Your AI agent's job application tracker — score offers, detect duplicates, generate ATS-safe CVs, all from the terminal.

applyr is the storage layer; your AI coding agent is the brain. Paste a job offer, get a weighted 0–100 compatibility score, an APPLY / SKIP recommendation, skill gaps, and a tailored ATS-safe CV — local, private, agent-native.

Fast to start — one command. Local-first — SQLite on your machine, no API keys, nothing leaves your system unless you opt in to the update check (check_updates in applyr.toml, off by default).

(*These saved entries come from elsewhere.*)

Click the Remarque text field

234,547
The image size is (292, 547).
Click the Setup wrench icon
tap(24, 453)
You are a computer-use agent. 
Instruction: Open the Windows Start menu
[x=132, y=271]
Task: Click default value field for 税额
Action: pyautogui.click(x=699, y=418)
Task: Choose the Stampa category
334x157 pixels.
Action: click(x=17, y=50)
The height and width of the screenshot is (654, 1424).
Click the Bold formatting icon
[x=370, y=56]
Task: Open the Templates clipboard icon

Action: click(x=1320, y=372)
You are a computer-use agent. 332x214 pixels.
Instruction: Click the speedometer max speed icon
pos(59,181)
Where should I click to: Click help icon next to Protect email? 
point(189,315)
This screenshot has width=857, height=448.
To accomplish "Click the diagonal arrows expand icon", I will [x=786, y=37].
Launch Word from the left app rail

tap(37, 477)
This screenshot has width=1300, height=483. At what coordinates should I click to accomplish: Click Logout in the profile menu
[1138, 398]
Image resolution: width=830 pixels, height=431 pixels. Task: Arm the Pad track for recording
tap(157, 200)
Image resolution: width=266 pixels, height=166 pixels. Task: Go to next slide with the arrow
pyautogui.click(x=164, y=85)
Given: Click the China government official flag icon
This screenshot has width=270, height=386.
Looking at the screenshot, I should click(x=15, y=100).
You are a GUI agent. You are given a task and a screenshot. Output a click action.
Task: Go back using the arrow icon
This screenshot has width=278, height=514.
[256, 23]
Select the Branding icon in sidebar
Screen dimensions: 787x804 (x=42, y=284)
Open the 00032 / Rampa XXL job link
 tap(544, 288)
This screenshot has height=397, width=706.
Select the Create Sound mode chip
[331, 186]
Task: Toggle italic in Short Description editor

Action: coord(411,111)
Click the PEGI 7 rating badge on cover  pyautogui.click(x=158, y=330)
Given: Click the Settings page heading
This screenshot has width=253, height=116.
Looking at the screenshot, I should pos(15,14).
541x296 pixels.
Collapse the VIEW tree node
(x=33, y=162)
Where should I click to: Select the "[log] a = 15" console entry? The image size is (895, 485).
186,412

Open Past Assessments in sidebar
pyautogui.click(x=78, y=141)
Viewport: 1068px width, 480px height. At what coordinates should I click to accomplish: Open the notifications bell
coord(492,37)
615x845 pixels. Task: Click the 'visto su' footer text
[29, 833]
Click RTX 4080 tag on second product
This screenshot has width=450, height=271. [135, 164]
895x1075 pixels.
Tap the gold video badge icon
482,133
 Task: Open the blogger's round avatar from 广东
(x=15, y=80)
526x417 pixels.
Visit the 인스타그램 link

PyPI version PyPI downloads License: MIT Python CI Lint tests PRs Welcome

Features • Quick Start • Commands • Scoring • Configuration • Contributing

pip install applyr && applyr init && applyr setup-agent

How it works

You: paste a job offer into your AI agent

         |
         v

Agent: reads cv-master.md + evaluates 6 topics
       runs  applyr add '<json>'

         |
         v

applyr:  82% compatibility (>= 80% threshold_apply)
         >> RECOMMENDATION: APPLY
         Skill gaps: English, Experience

         |  (you confirm)
         v

Agent: blind recruiter evaluation (applyr cv review-blind)
       generates CV with tailoring plan (applyr cv generate)
       └─ plan auto-created: evidence map, priorities, forbidden claims
       applies plan to fill CV skeleton from cv-master.md
       verifies every claim (applyr cv verify) — PASS
       checks ATS compatibility (applyr cv ats-check)
       delivers PDF ready to send

applyr is the storage layer. Your AI agent is the brain.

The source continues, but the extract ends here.